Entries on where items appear
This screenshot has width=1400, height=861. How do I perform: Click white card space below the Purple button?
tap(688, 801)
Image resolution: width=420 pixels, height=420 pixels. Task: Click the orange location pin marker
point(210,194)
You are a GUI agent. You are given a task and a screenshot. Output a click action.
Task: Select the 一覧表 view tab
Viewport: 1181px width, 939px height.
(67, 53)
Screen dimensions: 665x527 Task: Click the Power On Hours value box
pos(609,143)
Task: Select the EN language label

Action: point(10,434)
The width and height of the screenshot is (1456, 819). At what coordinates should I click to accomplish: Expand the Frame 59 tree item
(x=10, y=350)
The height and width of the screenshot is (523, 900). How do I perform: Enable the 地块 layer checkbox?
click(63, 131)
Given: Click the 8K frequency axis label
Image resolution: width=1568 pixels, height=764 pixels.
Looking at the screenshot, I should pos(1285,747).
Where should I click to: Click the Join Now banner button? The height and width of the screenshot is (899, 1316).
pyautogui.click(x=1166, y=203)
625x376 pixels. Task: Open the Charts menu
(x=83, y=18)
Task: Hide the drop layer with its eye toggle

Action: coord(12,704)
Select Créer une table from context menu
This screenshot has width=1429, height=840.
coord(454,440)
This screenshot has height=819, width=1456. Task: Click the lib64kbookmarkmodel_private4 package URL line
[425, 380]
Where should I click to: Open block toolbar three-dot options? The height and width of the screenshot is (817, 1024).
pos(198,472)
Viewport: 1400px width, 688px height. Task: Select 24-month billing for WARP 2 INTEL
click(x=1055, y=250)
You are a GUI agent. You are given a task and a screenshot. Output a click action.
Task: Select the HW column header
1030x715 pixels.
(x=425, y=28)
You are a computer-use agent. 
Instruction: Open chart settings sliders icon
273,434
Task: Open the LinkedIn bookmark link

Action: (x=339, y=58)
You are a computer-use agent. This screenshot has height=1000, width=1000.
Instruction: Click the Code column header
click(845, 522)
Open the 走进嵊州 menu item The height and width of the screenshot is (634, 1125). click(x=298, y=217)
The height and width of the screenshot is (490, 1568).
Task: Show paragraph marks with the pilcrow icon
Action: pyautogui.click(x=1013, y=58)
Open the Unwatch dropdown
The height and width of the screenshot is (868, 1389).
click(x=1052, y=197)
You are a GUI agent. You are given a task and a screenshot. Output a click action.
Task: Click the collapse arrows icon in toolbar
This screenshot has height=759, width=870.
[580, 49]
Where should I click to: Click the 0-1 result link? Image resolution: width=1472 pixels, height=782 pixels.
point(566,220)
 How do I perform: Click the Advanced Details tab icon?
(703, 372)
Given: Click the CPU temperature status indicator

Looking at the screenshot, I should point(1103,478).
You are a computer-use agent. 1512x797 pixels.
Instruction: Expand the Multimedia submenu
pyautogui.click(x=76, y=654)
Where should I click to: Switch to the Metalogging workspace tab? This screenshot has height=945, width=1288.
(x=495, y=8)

> **Given problem**: Could you set out every line of the items above as a numbered list and drop the blank lines?

> **Answer below**:
1. This screenshot has width=1400, height=861. How do I perform: Click white card space below the Purple button?
2. tap(688, 801)
3. Image resolution: width=420 pixels, height=420 pixels. Task: Click the orange location pin marker
4. point(210,194)
5. You are a GUI agent. You are given a task and a screenshot. Output a click action.
6. Task: Select the 一覧表 view tab
7. Viewport: 1181px width, 939px height.
8. (67, 53)
9. Screen dimensions: 665x527 Task: Click the Power On Hours value box
10. pos(609,143)
11. Task: Select the EN language label
12. Action: point(10,434)
13. The width and height of the screenshot is (1456, 819). At what coordinates should I click to accomplish: Expand the Frame 59 tree item
14. (x=10, y=350)
15. The height and width of the screenshot is (523, 900). How do I perform: Enable the 地块 layer checkbox?
16. click(63, 131)
17. Given: Click the 8K frequency axis label
18. Image resolution: width=1568 pixels, height=764 pixels.
19. Looking at the screenshot, I should pos(1285,747).
20. Where should I click to: Click the Join Now banner button? The height and width of the screenshot is (899, 1316).
21. pyautogui.click(x=1166, y=203)
22. 625x376 pixels. Task: Open the Charts menu
23. (x=83, y=18)
24. Task: Hide the drop layer with its eye toggle
25. Action: coord(12,704)
26. Select Créer une table from context menu
27. This screenshot has width=1429, height=840.
28. coord(454,440)
29. This screenshot has height=819, width=1456. Task: Click the lib64kbookmarkmodel_private4 package URL line
30. [425, 380]
31. Where should I click to: Open block toolbar three-dot options? The height and width of the screenshot is (817, 1024).
32. pos(198,472)
33. Viewport: 1400px width, 688px height. Task: Select 24-month billing for WARP 2 INTEL
34. click(x=1055, y=250)
35. You are a GUI agent. You are given a task and a screenshot. Output a click action.
36. Task: Select the HW column header
37. 1030x715 pixels.
38. (x=425, y=28)
39. You are a computer-use agent. 
40. Instruction: Open chart settings sliders icon
41. 273,434
42. Task: Open the LinkedIn bookmark link
43. Action: (x=339, y=58)
44. You are a computer-use agent. This screenshot has height=1000, width=1000.
45. Instruction: Click the Code column header
46. click(845, 522)
47. Open the 走进嵊州 menu item The height and width of the screenshot is (634, 1125). click(x=298, y=217)
48. The height and width of the screenshot is (490, 1568).
49. Task: Show paragraph marks with the pilcrow icon
50. Action: pyautogui.click(x=1013, y=58)
51. Open the Unwatch dropdown
52. The height and width of the screenshot is (868, 1389).
53. click(x=1052, y=197)
54. You are a GUI agent. You are given a task and a screenshot. Output a click action.
55. Task: Click the collapse arrows icon in toolbar
56. This screenshot has height=759, width=870.
57. [580, 49]
58. Where should I click to: Click the 0-1 result link? Image resolution: width=1472 pixels, height=782 pixels.
59. point(566,220)
60.  How do I perform: Click the Advanced Details tab icon?
61. (703, 372)
62. Given: Click the CPU temperature status indicator
63. Looking at the screenshot, I should point(1103,478).
64. You are a computer-use agent. 1512x797 pixels.
65. Instruction: Expand the Multimedia submenu
66. pyautogui.click(x=76, y=654)
67. Where should I click to: Switch to the Metalogging workspace tab? This screenshot has height=945, width=1288.
68. (x=495, y=8)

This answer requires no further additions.